▶ _Your task_:
Exactly reproduce the lines from the line that has "Kalite Politikası (87, 754)" down to the last line of the entries, inclusive.

▶ _Extracted data_:
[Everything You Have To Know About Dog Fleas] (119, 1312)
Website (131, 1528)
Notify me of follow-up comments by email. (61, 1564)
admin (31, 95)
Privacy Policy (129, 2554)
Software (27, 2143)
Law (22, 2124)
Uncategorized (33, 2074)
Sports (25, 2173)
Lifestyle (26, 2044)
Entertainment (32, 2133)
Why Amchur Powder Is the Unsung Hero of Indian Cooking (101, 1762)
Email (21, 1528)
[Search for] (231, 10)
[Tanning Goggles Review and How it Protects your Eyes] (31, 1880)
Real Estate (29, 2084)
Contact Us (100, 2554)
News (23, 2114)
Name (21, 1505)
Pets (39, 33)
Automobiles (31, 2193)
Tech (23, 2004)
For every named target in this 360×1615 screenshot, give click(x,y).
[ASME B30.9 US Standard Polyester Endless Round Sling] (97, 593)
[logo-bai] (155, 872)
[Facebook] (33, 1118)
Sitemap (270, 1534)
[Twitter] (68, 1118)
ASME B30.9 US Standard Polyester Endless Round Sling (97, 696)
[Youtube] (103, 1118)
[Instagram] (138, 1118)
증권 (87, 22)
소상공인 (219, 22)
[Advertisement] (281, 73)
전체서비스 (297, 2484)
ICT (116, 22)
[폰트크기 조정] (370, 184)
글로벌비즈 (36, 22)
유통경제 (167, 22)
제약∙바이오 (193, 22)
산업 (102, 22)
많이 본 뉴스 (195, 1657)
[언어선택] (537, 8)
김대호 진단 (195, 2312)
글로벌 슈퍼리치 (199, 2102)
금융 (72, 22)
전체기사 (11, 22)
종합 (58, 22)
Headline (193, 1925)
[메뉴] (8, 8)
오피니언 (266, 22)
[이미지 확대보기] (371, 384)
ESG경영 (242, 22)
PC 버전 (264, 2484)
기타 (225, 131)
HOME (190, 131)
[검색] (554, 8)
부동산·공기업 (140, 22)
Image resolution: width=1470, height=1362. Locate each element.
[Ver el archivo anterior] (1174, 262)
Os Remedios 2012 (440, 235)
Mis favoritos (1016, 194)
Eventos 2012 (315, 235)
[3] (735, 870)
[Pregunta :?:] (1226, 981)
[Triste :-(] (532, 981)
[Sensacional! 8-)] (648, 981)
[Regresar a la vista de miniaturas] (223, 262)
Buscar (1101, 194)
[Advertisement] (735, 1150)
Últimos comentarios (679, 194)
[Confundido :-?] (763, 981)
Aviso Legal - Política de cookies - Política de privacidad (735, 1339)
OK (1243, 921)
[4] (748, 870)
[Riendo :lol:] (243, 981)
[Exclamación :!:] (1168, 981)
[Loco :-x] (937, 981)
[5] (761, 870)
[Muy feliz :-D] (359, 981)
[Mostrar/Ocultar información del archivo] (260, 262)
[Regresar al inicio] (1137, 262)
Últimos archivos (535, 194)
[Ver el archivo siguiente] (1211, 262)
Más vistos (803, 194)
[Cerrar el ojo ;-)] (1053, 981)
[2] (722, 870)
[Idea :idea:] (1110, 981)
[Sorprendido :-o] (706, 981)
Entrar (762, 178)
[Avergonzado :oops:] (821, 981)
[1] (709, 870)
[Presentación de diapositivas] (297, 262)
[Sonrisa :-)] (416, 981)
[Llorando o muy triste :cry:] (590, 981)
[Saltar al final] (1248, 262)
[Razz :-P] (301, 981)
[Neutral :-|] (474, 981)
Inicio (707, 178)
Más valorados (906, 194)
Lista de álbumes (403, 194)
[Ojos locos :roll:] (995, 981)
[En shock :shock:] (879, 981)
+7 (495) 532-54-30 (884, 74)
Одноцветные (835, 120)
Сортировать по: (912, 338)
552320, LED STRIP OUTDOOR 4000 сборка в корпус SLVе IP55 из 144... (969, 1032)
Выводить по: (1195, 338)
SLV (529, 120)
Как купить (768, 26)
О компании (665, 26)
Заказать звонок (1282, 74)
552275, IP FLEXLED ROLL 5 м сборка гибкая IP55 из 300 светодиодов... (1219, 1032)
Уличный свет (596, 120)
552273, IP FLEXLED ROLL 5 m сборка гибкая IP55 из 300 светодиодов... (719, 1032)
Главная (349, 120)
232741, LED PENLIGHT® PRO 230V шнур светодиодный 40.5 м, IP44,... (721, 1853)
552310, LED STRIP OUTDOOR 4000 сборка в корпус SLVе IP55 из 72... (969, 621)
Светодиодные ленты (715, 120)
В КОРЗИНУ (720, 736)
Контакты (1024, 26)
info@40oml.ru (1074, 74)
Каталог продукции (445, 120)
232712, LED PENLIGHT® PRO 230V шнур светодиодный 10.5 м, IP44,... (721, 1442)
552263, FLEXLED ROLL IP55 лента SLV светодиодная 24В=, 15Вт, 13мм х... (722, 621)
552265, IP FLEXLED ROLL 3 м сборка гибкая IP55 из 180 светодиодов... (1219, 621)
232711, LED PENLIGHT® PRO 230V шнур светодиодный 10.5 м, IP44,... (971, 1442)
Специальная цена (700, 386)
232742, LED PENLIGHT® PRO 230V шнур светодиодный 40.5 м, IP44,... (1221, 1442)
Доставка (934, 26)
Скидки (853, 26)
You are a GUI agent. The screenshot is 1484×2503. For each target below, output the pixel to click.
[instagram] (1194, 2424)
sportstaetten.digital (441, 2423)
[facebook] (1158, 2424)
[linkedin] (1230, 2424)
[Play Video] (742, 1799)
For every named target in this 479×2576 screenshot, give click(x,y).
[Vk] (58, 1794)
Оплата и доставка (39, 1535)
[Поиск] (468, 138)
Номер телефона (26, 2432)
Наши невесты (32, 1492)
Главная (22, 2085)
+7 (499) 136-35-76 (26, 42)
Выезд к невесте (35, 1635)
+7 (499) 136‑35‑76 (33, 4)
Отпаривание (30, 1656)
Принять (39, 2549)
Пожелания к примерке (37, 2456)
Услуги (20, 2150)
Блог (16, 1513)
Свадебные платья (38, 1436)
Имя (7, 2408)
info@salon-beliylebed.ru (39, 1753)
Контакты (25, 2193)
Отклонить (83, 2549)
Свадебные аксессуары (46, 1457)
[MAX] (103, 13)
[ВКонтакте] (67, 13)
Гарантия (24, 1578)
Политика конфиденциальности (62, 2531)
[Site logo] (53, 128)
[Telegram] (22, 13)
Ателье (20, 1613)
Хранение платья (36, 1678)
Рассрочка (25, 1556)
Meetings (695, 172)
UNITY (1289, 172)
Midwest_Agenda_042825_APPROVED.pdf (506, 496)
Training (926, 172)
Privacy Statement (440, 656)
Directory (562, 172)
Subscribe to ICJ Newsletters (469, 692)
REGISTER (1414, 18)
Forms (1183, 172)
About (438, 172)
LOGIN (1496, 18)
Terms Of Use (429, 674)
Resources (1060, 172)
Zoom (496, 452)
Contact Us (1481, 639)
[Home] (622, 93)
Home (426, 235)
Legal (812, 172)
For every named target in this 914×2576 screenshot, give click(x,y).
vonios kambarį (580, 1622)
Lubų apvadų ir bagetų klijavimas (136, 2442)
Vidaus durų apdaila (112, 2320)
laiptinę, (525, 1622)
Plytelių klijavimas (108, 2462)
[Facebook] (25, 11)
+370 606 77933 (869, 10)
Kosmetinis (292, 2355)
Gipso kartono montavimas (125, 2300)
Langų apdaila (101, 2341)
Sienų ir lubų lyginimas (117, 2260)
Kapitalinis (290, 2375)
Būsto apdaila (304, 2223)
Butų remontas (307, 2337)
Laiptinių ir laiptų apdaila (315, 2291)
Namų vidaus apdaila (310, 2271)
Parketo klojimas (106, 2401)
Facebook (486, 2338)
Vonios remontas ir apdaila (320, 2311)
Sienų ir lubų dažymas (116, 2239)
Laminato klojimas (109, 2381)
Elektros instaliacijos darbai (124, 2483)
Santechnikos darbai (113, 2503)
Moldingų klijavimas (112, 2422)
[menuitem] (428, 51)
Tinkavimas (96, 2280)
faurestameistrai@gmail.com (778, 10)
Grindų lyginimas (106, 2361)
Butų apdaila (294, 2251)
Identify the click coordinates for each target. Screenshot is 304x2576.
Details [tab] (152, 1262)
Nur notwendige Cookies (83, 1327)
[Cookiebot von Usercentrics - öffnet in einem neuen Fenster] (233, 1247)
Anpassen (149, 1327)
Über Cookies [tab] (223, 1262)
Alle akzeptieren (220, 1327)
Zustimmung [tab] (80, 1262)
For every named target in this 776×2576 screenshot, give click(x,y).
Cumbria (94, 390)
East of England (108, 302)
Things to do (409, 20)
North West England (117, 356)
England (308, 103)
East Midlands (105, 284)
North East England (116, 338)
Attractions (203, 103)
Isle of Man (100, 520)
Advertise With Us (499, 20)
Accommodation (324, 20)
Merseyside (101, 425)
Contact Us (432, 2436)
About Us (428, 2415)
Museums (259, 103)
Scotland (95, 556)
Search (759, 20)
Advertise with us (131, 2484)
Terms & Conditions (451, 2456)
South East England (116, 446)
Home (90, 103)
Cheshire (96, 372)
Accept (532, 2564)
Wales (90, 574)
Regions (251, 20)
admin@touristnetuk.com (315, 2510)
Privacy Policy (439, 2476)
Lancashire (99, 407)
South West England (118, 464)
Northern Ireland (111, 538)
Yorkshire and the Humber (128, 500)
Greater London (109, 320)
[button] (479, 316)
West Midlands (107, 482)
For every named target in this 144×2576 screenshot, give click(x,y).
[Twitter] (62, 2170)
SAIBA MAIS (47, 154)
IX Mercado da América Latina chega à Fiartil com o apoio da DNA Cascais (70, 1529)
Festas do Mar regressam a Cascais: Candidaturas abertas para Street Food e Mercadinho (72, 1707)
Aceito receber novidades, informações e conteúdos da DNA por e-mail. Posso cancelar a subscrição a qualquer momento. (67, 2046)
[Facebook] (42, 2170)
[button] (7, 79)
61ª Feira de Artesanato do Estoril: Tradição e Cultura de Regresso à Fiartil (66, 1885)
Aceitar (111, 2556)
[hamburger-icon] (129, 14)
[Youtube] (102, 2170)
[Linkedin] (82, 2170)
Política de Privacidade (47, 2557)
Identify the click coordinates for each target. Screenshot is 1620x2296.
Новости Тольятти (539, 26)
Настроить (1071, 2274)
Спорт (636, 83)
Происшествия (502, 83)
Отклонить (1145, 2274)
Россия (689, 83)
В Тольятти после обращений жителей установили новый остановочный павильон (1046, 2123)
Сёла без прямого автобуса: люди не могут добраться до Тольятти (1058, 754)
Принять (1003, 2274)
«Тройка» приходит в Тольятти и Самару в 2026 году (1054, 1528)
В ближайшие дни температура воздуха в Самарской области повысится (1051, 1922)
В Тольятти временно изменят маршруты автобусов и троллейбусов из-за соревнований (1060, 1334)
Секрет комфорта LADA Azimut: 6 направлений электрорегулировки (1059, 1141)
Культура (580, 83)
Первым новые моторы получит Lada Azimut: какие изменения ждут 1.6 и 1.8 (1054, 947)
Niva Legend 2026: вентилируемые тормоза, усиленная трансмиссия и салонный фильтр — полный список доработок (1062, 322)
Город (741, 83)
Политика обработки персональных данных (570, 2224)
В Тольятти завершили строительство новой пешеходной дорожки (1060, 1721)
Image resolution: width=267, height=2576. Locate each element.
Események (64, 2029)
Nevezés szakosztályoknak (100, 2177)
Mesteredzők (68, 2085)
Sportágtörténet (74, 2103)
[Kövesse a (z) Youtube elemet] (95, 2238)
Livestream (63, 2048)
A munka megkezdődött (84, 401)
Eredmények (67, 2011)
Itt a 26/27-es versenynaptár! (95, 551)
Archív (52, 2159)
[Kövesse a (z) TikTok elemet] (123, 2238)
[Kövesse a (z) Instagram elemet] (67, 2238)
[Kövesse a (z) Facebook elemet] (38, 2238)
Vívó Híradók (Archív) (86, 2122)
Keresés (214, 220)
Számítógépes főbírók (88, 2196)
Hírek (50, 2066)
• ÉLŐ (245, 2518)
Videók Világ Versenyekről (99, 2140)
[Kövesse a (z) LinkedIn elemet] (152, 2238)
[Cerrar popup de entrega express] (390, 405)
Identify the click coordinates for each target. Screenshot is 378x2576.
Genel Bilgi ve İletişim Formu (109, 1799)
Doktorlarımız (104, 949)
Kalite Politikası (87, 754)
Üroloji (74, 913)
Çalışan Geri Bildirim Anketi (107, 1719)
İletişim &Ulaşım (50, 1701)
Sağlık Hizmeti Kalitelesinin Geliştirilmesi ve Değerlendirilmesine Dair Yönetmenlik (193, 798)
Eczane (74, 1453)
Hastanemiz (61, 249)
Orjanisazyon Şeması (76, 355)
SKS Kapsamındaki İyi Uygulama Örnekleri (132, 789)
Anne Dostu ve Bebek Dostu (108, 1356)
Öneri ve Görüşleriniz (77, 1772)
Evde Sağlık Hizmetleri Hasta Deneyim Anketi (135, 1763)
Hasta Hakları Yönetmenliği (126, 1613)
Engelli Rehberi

▶ _Exercise answer_:
Kalite Politikası (87, 754)
Üroloji (74, 913)
Çalışan Geri Bildirim Anketi (107, 1719)
İletişim &Ulaşım (50, 1701)
Sağlık Hizmeti Kalitelesinin Geliştirilmesi ve Değerlendirilmesine Dair Yönetmenlik (193, 798)
Eczane (74, 1453)
Hastanemiz (61, 249)
Orjanisazyon Şeması (76, 355)
SKS Kapsamındaki İyi Uygulama Örnekleri (132, 789)
Anne Dostu ve Bebek Dostu (108, 1356)
Öneri ve Görüşleriniz (77, 1772)
Evde Sağlık Hizmetleri Hasta Deneyim Anketi (135, 1763)
Hasta Hakları Yönetmenliği (126, 1613)
Engelli Rehberi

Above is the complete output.